- Tribunal de Apelación en lo Civil y Comercial de Asunción, Quinta Sala
- Sanatorio Ume v. Ministerio de Salud Pública y Bienestar Social
SERVICE CONTRACT - BETWEEN A PARAGUAYAN HOSPITAL (CLAIMANT) AND THE MINISTRY OF HEALTH AND SOCIAL WELFARE OF PARAGUAY (RESPONDENT) – REFERENCE TO UNIDROIT PRINCIPLES TO INTERPRET AND SUPPLEMENT APPLICABLE DOMESTIC LAW (PARAGUAYAN LAW)
CONTRACT FOR MEDICAL SERVICES – REQUEST FOR PAYMENT OF SERVICES NOT AGREED UPON BETWEEN PARTIES – NOTION OF NON-PERFORMANCE – REFERENCE TO ART. 7.1.1 UNIDROIT PRINCIPLES
In the case at hand Claimant filed a civil lawsuit against Respondent requesting payment for medical services rendered.

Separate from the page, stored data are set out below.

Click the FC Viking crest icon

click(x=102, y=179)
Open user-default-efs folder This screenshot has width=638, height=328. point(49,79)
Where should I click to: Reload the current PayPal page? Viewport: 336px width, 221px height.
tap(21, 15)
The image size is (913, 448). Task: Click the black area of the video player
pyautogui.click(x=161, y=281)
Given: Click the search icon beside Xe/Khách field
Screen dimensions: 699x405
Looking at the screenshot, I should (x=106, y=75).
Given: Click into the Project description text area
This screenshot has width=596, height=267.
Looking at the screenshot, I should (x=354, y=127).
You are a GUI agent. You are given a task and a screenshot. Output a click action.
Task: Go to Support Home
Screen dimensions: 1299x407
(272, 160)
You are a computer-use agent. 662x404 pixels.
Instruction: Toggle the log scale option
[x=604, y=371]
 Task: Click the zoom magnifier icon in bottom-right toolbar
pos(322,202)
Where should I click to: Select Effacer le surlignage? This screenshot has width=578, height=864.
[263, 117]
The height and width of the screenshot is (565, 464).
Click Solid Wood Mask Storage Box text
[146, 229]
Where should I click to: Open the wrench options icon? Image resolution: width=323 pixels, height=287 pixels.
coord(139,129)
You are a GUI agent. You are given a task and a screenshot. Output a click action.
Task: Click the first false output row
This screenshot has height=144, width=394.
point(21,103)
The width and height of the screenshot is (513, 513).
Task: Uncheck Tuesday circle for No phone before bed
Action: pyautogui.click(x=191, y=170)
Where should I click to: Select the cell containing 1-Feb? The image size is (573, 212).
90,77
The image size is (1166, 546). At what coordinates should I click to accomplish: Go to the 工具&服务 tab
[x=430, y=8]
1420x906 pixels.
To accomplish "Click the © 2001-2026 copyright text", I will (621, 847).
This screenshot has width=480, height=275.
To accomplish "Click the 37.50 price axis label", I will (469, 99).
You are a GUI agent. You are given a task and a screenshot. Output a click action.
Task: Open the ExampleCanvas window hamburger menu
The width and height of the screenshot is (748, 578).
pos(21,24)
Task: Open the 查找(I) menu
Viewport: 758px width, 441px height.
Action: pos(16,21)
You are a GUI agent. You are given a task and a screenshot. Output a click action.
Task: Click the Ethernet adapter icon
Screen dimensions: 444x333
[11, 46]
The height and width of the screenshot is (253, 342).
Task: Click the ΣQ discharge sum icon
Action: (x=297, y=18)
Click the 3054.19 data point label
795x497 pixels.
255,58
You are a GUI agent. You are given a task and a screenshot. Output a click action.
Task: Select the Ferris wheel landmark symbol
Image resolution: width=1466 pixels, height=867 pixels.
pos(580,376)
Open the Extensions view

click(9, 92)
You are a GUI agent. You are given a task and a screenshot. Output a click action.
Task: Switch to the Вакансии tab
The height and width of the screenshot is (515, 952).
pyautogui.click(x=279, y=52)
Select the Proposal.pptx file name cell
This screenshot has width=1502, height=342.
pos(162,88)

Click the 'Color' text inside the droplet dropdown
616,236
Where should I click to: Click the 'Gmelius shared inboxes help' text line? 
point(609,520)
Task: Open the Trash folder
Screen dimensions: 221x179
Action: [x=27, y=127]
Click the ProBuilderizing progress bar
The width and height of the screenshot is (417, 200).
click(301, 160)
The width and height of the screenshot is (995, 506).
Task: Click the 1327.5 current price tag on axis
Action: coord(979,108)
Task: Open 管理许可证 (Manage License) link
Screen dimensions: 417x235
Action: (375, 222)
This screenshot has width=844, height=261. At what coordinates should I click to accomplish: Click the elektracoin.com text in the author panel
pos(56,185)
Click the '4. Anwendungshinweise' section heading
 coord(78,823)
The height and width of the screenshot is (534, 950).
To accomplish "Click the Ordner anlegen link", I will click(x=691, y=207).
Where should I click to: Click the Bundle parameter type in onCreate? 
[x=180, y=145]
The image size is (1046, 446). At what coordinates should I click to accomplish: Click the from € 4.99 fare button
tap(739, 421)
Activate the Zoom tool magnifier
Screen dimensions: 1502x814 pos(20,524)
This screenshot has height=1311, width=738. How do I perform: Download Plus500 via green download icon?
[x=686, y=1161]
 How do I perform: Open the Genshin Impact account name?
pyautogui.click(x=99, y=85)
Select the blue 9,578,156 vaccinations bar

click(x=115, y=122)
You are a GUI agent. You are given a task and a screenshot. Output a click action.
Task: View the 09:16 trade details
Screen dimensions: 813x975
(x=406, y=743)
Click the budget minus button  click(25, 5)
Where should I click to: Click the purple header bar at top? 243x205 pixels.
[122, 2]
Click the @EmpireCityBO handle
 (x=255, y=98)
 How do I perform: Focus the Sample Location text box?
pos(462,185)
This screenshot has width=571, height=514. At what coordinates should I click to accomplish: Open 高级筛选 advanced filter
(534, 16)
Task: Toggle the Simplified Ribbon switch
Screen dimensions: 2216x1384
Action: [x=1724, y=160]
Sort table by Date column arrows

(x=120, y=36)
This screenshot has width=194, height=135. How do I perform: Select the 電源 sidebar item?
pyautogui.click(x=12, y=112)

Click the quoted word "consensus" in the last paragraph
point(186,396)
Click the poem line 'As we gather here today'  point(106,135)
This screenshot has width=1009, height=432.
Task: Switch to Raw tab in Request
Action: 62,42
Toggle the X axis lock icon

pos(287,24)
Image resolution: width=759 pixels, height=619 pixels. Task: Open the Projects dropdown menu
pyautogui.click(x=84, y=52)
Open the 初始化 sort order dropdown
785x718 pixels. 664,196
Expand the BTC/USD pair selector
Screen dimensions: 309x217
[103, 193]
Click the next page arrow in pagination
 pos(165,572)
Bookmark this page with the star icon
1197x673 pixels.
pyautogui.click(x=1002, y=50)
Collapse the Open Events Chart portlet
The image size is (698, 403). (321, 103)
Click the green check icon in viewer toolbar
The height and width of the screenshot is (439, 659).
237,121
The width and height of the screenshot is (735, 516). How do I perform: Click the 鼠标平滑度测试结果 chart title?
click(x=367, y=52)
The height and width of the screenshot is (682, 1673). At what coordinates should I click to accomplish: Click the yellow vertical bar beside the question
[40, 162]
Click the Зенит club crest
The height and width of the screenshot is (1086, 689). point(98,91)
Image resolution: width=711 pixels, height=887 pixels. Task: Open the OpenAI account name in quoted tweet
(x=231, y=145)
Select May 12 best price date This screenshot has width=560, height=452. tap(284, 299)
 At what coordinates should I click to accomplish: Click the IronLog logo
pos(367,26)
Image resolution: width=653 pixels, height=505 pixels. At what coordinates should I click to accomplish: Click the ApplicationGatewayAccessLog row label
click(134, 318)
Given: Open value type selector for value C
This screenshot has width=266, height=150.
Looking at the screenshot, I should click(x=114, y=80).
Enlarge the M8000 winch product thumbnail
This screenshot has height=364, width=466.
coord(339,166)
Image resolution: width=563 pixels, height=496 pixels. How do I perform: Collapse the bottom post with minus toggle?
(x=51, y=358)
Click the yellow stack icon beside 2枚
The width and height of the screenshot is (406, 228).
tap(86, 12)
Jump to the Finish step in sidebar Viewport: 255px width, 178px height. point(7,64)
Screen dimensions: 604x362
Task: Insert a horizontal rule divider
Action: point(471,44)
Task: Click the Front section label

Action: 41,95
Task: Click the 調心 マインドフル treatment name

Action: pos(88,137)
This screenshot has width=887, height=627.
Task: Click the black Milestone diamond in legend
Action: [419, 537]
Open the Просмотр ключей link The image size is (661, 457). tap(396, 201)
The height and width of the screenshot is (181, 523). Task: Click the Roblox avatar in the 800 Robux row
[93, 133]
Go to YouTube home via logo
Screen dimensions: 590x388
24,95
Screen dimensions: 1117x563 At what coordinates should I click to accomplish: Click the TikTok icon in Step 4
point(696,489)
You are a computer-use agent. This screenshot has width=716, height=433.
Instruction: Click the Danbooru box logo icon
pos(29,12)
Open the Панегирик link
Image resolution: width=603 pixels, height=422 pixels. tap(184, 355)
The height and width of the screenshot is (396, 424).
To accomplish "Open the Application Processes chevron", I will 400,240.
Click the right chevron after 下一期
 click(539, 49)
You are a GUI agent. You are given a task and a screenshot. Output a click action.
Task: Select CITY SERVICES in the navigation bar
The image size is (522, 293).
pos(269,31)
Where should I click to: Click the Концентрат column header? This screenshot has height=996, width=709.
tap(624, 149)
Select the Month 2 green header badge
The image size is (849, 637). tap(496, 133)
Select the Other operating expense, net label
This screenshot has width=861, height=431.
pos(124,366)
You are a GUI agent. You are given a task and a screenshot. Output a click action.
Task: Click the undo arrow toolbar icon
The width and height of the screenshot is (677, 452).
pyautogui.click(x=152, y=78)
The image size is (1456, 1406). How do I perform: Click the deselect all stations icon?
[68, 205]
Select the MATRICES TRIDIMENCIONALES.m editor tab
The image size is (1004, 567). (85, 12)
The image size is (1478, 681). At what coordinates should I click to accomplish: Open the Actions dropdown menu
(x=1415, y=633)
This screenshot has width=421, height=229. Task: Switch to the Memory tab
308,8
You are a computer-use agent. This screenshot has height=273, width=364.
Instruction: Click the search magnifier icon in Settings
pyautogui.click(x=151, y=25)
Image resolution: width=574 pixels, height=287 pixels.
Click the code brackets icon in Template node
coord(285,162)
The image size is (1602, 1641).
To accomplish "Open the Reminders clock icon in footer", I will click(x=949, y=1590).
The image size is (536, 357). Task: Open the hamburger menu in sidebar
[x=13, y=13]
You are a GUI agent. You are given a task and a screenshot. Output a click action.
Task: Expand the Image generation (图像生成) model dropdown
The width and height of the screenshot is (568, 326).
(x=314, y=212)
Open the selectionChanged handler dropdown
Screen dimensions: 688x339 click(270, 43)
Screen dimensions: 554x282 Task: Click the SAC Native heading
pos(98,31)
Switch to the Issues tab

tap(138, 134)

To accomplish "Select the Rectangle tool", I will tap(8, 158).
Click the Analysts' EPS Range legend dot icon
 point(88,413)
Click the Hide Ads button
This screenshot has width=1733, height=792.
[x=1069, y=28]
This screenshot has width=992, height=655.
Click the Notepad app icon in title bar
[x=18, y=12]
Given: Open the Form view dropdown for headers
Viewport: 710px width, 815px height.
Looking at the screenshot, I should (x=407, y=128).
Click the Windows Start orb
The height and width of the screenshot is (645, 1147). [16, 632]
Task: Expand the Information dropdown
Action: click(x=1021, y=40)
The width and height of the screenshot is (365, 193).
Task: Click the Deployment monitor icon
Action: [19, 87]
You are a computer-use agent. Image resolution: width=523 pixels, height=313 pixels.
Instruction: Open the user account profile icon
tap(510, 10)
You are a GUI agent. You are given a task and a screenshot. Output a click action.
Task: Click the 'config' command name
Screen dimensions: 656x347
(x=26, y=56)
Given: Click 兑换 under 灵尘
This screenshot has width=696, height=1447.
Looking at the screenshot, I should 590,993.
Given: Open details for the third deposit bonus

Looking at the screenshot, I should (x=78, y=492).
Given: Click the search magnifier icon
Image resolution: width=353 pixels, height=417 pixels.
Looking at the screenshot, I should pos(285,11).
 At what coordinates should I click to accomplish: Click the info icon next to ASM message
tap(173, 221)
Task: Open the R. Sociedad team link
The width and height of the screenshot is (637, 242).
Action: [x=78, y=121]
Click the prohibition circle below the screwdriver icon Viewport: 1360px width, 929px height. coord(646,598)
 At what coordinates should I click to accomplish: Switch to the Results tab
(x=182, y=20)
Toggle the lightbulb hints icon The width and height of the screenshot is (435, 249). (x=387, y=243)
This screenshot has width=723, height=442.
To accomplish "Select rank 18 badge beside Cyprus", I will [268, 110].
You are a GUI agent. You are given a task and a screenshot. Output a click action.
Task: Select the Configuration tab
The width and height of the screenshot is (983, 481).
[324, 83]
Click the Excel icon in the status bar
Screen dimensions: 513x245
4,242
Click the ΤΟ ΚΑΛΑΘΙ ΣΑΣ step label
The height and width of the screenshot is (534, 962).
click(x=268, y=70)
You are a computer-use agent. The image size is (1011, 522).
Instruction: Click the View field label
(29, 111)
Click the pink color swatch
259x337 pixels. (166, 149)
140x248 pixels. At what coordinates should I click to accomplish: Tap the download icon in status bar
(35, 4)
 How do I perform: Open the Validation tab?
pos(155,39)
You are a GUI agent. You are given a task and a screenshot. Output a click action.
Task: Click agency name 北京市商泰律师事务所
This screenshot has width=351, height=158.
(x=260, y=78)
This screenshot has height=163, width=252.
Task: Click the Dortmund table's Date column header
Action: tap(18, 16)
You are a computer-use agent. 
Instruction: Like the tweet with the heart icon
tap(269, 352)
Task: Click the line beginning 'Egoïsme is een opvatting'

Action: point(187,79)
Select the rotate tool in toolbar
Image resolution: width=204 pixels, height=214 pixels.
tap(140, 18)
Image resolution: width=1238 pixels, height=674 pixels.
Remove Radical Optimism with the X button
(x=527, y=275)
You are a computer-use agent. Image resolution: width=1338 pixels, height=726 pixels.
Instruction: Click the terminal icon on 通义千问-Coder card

The First Instance Judge ruled in favor of Claimant, ordering Respondent to make the payment requested by Claimant.
On appeal Respondent argued that the contractually agreed upon payments had duly be made and that the additional amounts requested by Claimant related to services rendered by Claimant without without the consent of Respondent.On its part Claimant insisted that the the payments were due because it had rendered the services in good faith for the benefit of peeple in need.
The Court of Appeals, noting that the validity of the main service contract was never questioned by the parties, held that the only issue at stake was whether that contract was duly performed by Respondent or not. Since the national legislation refers to the notion of non-performance yet fails to define it, the Court referred to Article 7.1.1 of the UNIDROIT Principles which states that “non-performance is failure by a party to perform any of its obligations under the contract, including defective performance or late performance”. On the basis of this definition the Court concluded that there was no non-performance by Respondent because the additional services provided by Claimant did not fall within the scope of the main contract. Therefore the Court unanimously decided that Claimant´s request for payment was not justified and revoked the ruling of the First Instance Judge.